Anne of Windy Poplars—published as Anne of Windy Willows in the UK, Australia, and Japan—is an epistolary novel by Canadian author L. M. Montgomery. First published in 1936 by McClelland and Stewart, it details Anne Shirley's experiences while serving as principal of a high school in Summerside, Prince Edward Island over three years. A large portion of the novel is presented through letters Anne writes to her fiancé, Gilbert Blythe.  Chronologically, the book is fourth in the series, but it was the seventh book written.

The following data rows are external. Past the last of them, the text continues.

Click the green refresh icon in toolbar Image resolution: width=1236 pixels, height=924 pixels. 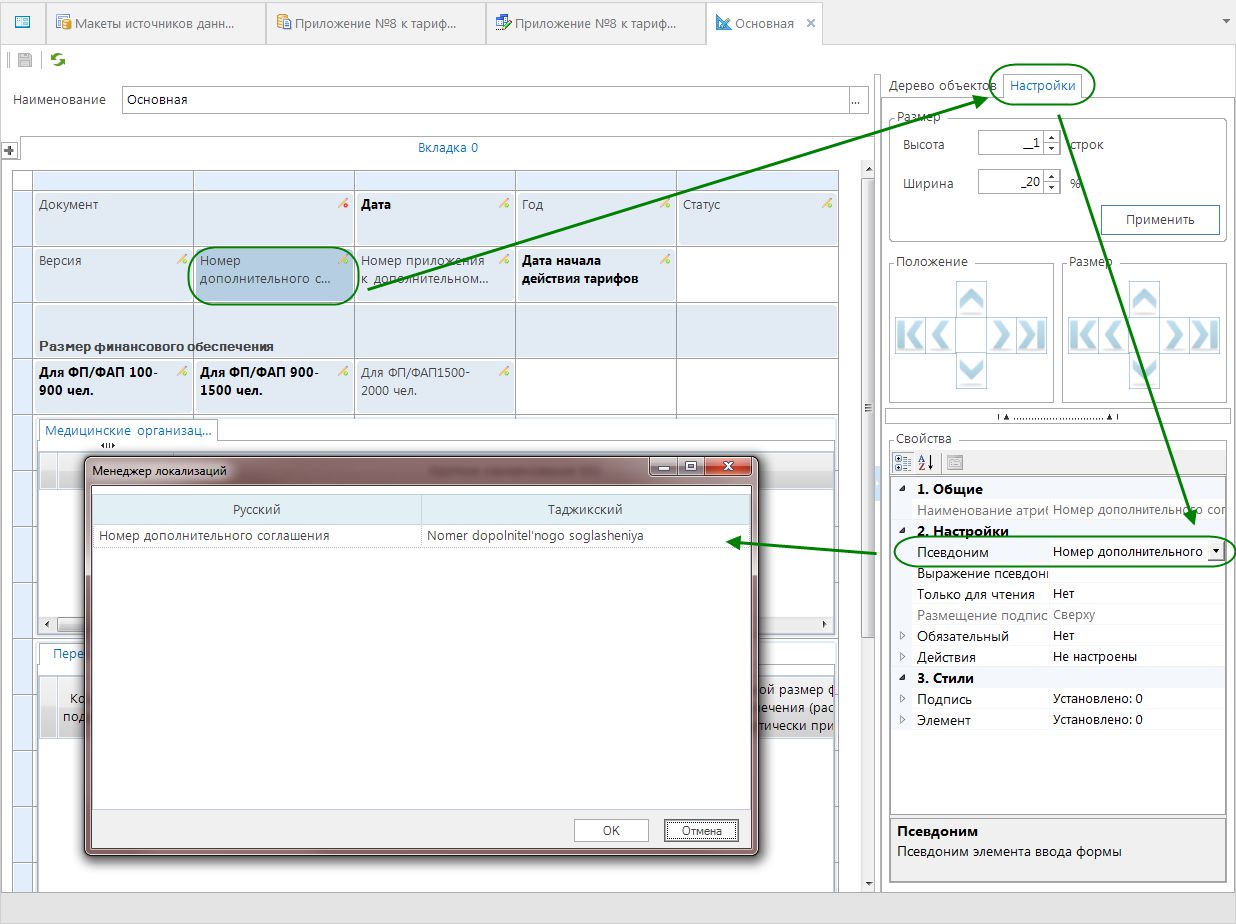point(58,60)
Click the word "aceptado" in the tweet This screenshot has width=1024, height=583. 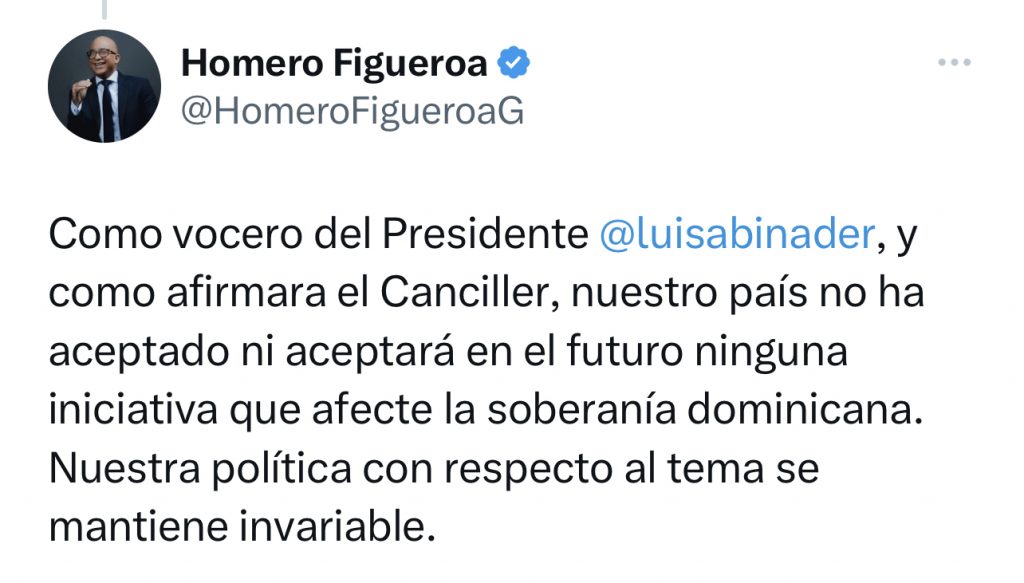(x=139, y=353)
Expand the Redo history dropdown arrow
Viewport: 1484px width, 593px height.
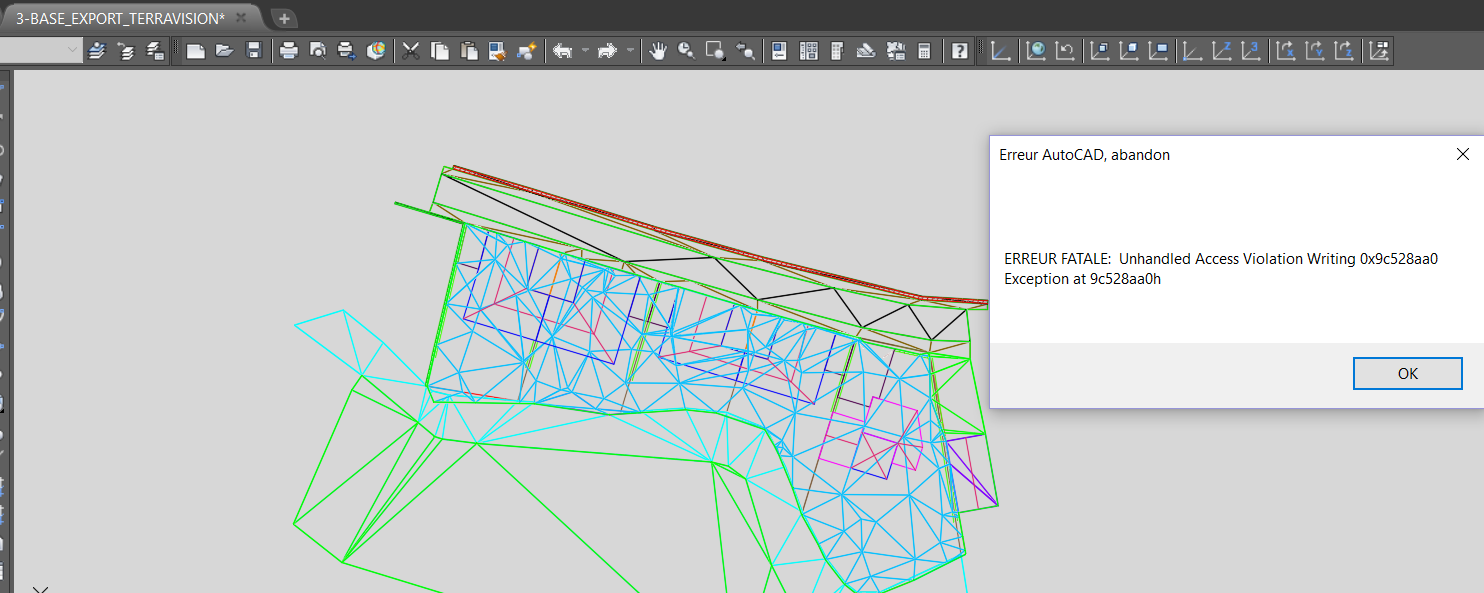pos(630,51)
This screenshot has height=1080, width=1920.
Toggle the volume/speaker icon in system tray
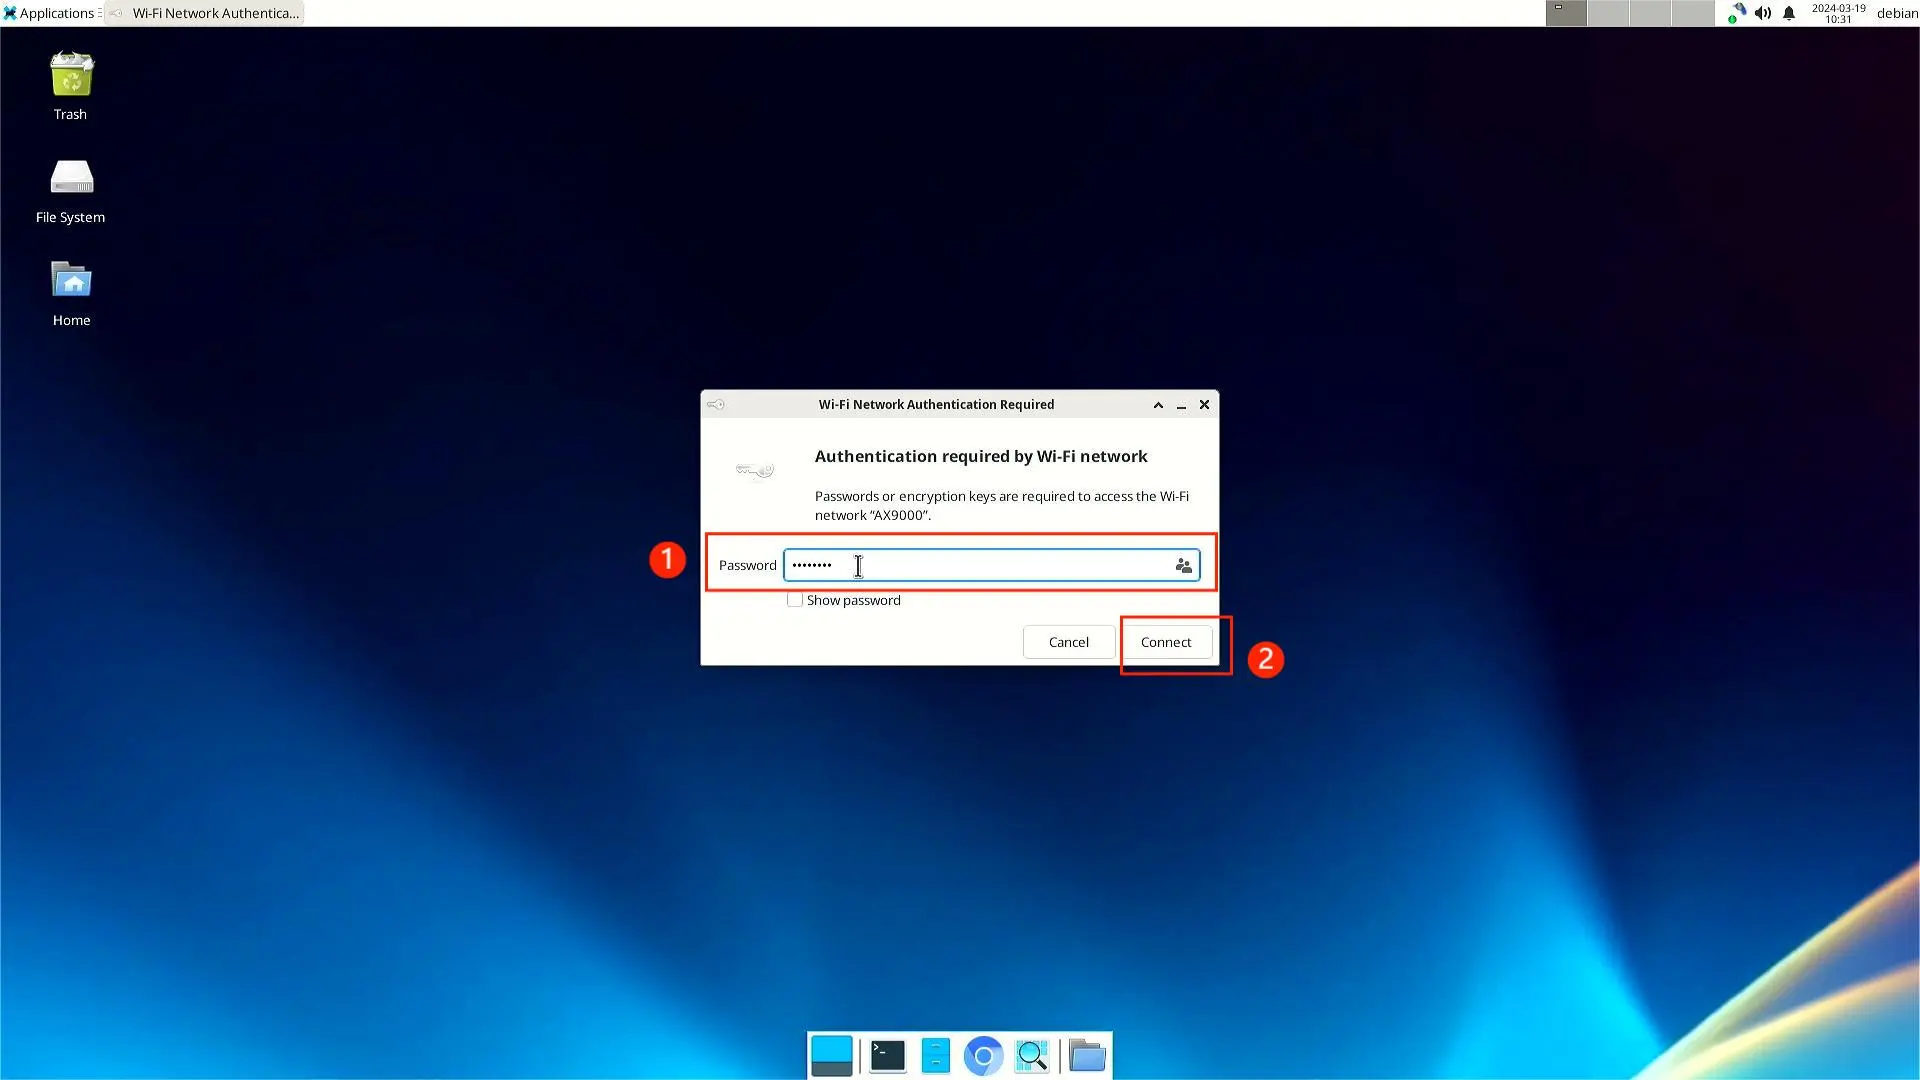(x=1763, y=13)
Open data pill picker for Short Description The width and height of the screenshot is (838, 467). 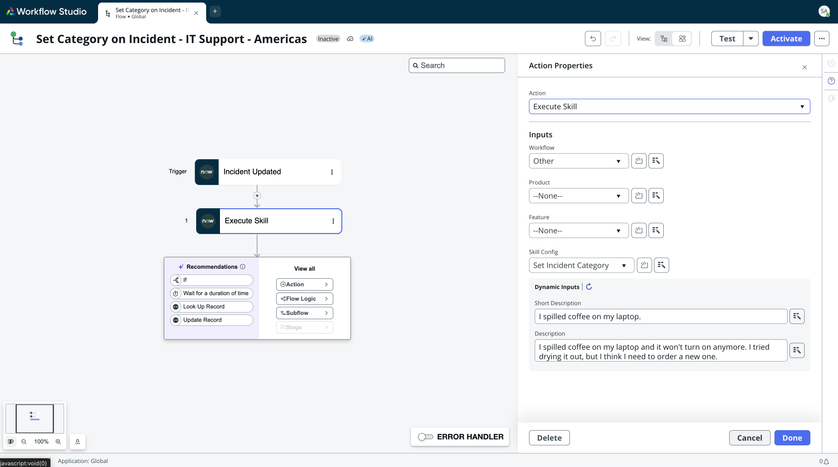tap(797, 316)
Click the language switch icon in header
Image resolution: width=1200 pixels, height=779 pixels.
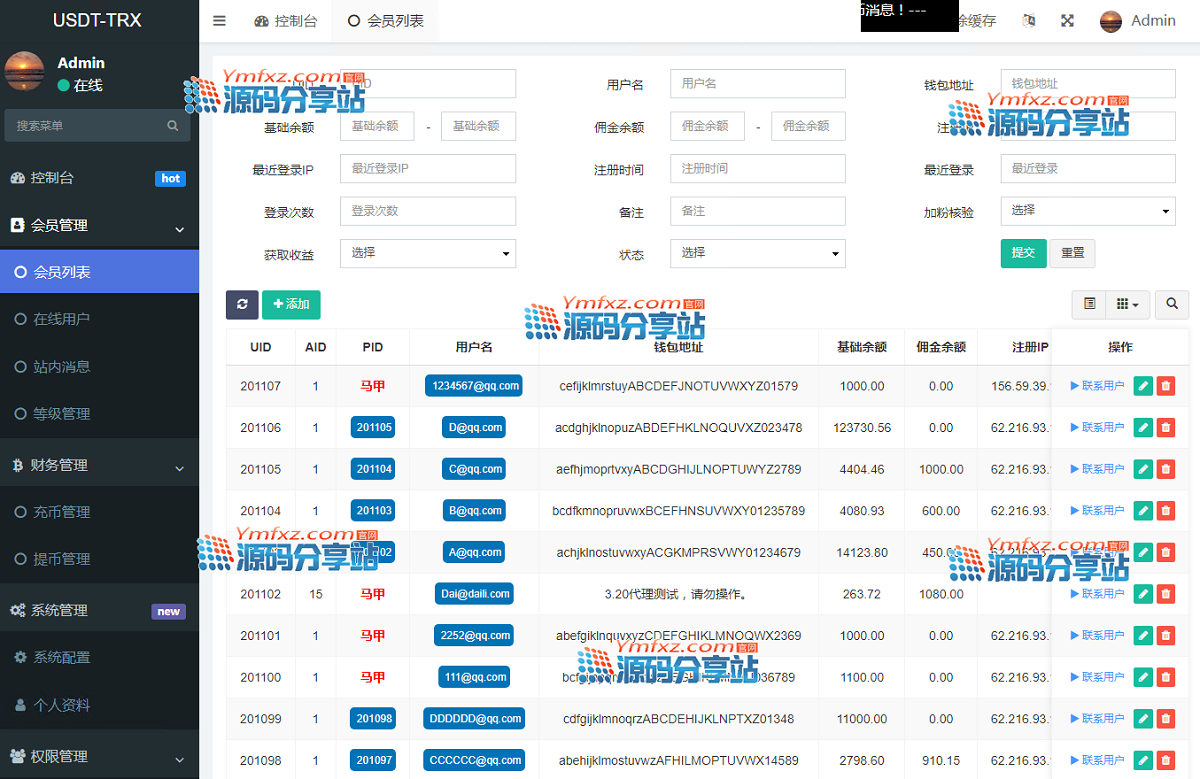tap(1029, 21)
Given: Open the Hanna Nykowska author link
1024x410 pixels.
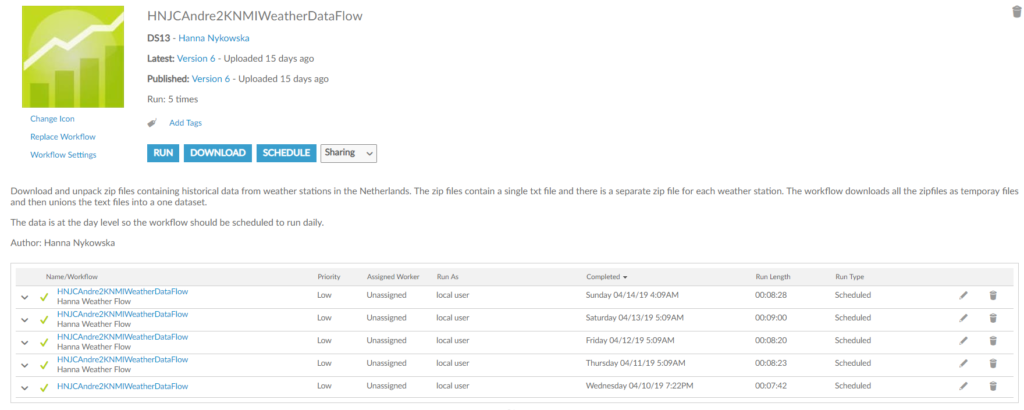Looking at the screenshot, I should (216, 38).
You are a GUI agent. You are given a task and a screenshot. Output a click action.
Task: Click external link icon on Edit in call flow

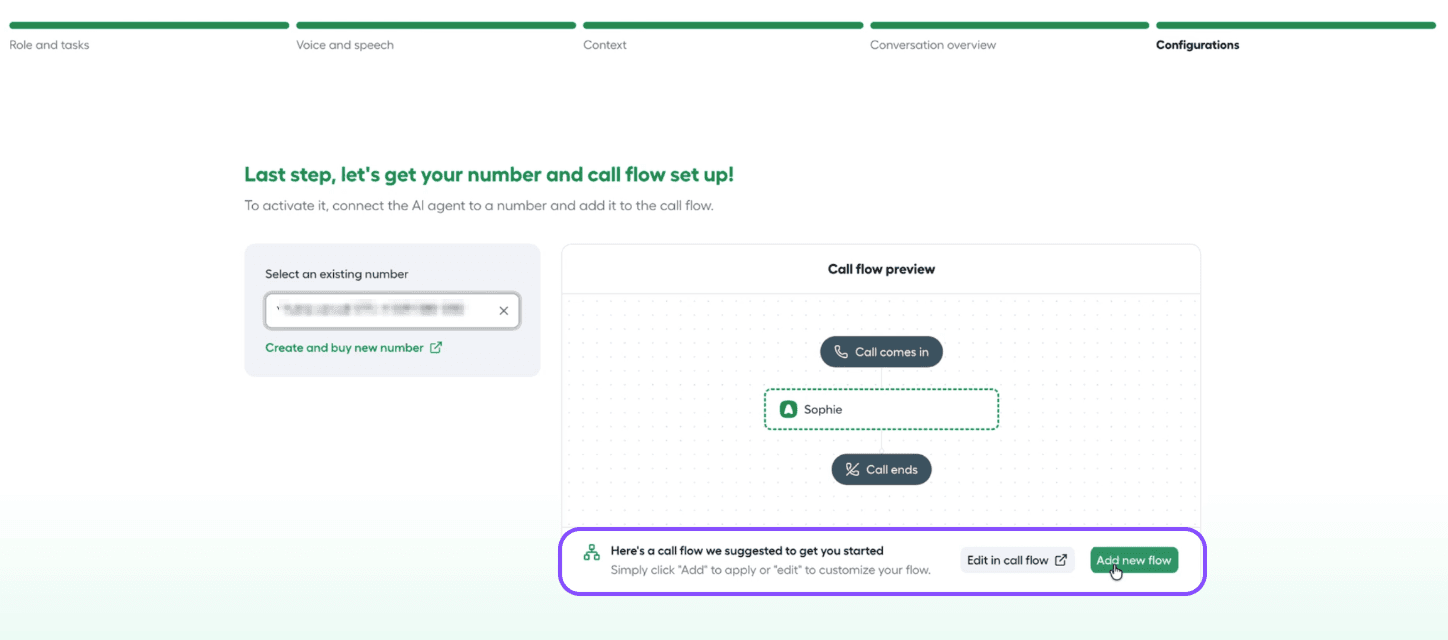coord(1061,560)
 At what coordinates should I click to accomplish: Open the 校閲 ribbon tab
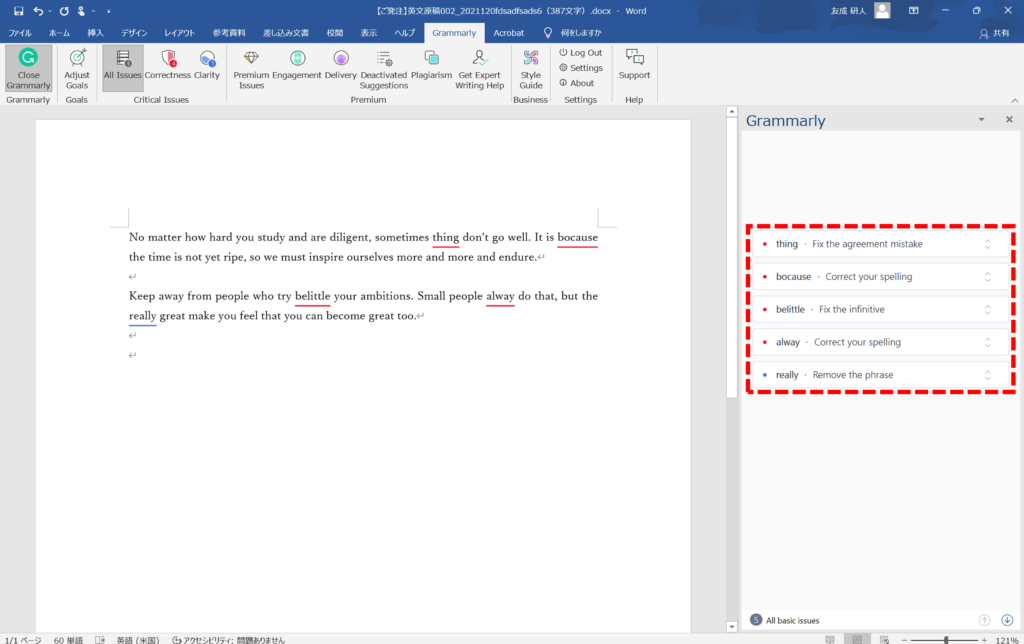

The book's United States copyright was renewed in 1963.

Plot
The novel takes place over the three years between Anne's graduation from Redmond College and her marriage to Gilbert Blythe. While Gilbert is in medical school, Anne takes a job as the principal of Summerside High School, where she also teaches. She lives in a beautiful house called Windy Poplars with two elderly widows, Aunt Kate and Aunt Chatty, their housekeeper, Rebecca Dew, and their cat, Dusty Miller.

During this time, Anne must win over the clannish and resentful Pringle family, as well as her icy colleague, Katherine Brooke. Along the way, she meets many of Summerside's more eccentric residents and becomes involved in helping many romances, which do not always turn out as planned. She also befriends the lonely Elizabeth Grayson, a motherless member of the Pringle family who lives next door to Windy Poplars. She frequently visits Marilla at Green Gables.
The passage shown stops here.